Two ice age mammals, a wolf cub and a caribou, were discovered by gold miners in the area in 2016 and unveiled Thursday at a ceremony in Dawson, Yukon Territory.
Fur, skin and muscle tissues are extremely seldom kept in the fossil record, but all three are present on these radiocarbon-dated specimens dating back more than 50,000 years.
The Cub is preserved in its entirety, including exceptional details on the head, tail, legs, skin and hair. The caribou calf is partially preserved, the head, torso and two forelimbs intact.
"To our knowledge, this is the only Icewalker iceworld in the world," said Grant Zazula, a local paleontologist working with the Yukon government, who also noted the support of the mining community. local mining.
Julie Meachen, a carnivorous morphologist who works with ice age mammals at Des Moines University and will be doing research on the Cub soon, said, "When Grant sent me the photos and m & # 39; asked to participate, I was somehow out of me.
"We want to do an old DNA test to see who it is linked to and look at its microbiome to see if there are still intestinal bacteria."
Other researchers from around the world have reacted with the same excitement to the discovery of this former predator and its prey, which are sufficiently well preserved to allow future research on such factors as the cause of death diet, health, age and genetics.
Elsa Panciroli, paleontologist at the University of Edinburgh, said: "The bones of ice age wolves are relatively common in the Yukon, but having a preserved animal with skin and fur is simply exceptional. It is an evocative glimpse of the world of the ice age.
Thomas Higham, an archeology dating expert at Oxford University, said: "The remains are very evocative because they allow us to be in direct contact with animals tens of thousands of years old and who have yet much more recent. "
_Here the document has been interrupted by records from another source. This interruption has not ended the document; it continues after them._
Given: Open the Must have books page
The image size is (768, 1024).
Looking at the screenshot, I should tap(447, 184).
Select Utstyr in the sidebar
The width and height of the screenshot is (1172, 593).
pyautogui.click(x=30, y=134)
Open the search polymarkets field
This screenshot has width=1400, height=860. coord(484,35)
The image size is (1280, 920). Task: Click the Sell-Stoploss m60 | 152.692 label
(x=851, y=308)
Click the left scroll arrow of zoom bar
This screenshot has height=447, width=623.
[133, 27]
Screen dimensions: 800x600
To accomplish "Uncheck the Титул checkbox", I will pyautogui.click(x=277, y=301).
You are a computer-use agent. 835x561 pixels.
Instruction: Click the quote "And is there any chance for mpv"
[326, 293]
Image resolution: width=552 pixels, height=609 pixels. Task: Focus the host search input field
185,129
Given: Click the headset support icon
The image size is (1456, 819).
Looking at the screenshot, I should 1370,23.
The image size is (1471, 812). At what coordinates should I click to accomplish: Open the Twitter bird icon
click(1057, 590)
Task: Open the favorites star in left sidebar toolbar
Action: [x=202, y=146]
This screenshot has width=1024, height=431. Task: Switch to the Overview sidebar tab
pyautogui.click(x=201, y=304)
It is believed that the wolf and caribou inhabited a dry tundra landscape alongside other animals such as wooly mammoths.
According to Jan Zalasiewicz, a paleobiologist at the University of Leicester, the preservation of skin and fur suggests that they were living in a cold period. "A drier, more dry climate would help preserve skin and fur, and that usually happens when the climate gets colder," he said. "The trick here is to find a way to lyophilize the carcass in these arid conditions and to bury it … you have to find a way to dry it and put it in the freezer very quickly."
Panciroli said, "It is hoped that further research on this" aphid "could yield an old DNA" that could provide new information about the wolf populations that lived in the Yukon at that time. "For example, where do they come from and how are they related to modern wolves?